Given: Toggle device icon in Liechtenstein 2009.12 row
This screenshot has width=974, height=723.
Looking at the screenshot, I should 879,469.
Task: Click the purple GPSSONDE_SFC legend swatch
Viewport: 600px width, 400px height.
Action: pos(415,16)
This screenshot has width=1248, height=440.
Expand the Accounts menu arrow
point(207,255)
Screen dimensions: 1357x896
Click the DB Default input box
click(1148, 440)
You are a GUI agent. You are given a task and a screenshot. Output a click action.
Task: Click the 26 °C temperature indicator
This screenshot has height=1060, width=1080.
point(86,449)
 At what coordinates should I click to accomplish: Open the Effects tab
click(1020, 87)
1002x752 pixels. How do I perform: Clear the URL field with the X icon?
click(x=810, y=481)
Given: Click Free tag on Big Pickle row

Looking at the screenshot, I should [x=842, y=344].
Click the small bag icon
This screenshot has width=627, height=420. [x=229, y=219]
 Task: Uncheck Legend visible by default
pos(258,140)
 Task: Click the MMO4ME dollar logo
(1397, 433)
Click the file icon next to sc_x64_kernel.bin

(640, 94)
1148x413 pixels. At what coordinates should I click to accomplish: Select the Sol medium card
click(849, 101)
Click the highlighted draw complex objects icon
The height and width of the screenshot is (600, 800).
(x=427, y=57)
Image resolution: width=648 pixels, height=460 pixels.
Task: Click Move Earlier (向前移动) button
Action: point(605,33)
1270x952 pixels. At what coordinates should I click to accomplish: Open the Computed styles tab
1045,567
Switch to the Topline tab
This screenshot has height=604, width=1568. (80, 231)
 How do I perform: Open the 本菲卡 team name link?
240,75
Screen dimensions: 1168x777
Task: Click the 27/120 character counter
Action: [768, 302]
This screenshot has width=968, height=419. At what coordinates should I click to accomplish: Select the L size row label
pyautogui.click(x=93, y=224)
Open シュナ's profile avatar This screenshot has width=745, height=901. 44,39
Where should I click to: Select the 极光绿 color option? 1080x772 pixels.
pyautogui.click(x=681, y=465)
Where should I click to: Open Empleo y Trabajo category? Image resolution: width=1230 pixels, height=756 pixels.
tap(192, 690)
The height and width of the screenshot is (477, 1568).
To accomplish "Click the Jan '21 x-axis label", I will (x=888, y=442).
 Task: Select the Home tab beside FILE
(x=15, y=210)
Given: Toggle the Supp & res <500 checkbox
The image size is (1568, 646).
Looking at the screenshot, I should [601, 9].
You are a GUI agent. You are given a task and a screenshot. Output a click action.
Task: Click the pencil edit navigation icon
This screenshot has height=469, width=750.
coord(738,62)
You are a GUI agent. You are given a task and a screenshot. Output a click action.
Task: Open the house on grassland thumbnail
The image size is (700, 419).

***

● **What is being asked**
Please output the records once more, exactly as they were written.

● **Task result**
Given: Toggle device icon in Liechtenstein 2009.12 row
This screenshot has width=974, height=723.
Looking at the screenshot, I should 879,469.
Task: Click the purple GPSSONDE_SFC legend swatch
Viewport: 600px width, 400px height.
Action: pos(415,16)
This screenshot has width=1248, height=440.
Expand the Accounts menu arrow
point(207,255)
Screen dimensions: 1357x896
Click the DB Default input box
click(1148, 440)
You are a GUI agent. You are given a task and a screenshot. Output a click action.
Task: Click the 26 °C temperature indicator
This screenshot has height=1060, width=1080.
point(86,449)
 At what coordinates should I click to accomplish: Open the Effects tab
click(1020, 87)
1002x752 pixels. How do I perform: Clear the URL field with the X icon?
click(x=810, y=481)
Given: Click Free tag on Big Pickle row

Looking at the screenshot, I should [x=842, y=344].
Click the small bag icon
This screenshot has width=627, height=420. [x=229, y=219]
 Task: Uncheck Legend visible by default
pos(258,140)
 Task: Click the MMO4ME dollar logo
(1397, 433)
Click the file icon next to sc_x64_kernel.bin

(640, 94)
1148x413 pixels. At what coordinates should I click to accomplish: Select the Sol medium card
click(849, 101)
Click the highlighted draw complex objects icon
The height and width of the screenshot is (600, 800).
(x=427, y=57)
Image resolution: width=648 pixels, height=460 pixels.
Task: Click Move Earlier (向前移动) button
Action: point(605,33)
1270x952 pixels. At what coordinates should I click to accomplish: Open the Computed styles tab
1045,567
Switch to the Topline tab
This screenshot has height=604, width=1568. (80, 231)
 How do I perform: Open the 本菲卡 team name link?
240,75
Screen dimensions: 1168x777
Task: Click the 27/120 character counter
Action: [768, 302]
This screenshot has width=968, height=419. At what coordinates should I click to accomplish: Select the L size row label
pyautogui.click(x=93, y=224)
Open シュナ's profile avatar This screenshot has width=745, height=901. 44,39
Where should I click to: Select the 极光绿 color option? 1080x772 pixels.
pyautogui.click(x=681, y=465)
Where should I click to: Open Empleo y Trabajo category? Image resolution: width=1230 pixels, height=756 pixels.
tap(192, 690)
The height and width of the screenshot is (477, 1568).
To accomplish "Click the Jan '21 x-axis label", I will (x=888, y=442).
 Task: Select the Home tab beside FILE
(x=15, y=210)
Given: Toggle the Supp & res <500 checkbox
The image size is (1568, 646).
Looking at the screenshot, I should [601, 9].
You are a GUI agent. You are given a task and a screenshot. Output a click action.
Task: Click the pencil edit navigation icon
This screenshot has height=469, width=750.
coord(738,62)
You are a GUI agent. You are given a task and a screenshot. Output a click action.
Task: Open the house on grassland thumbnail
The image size is (700, 419).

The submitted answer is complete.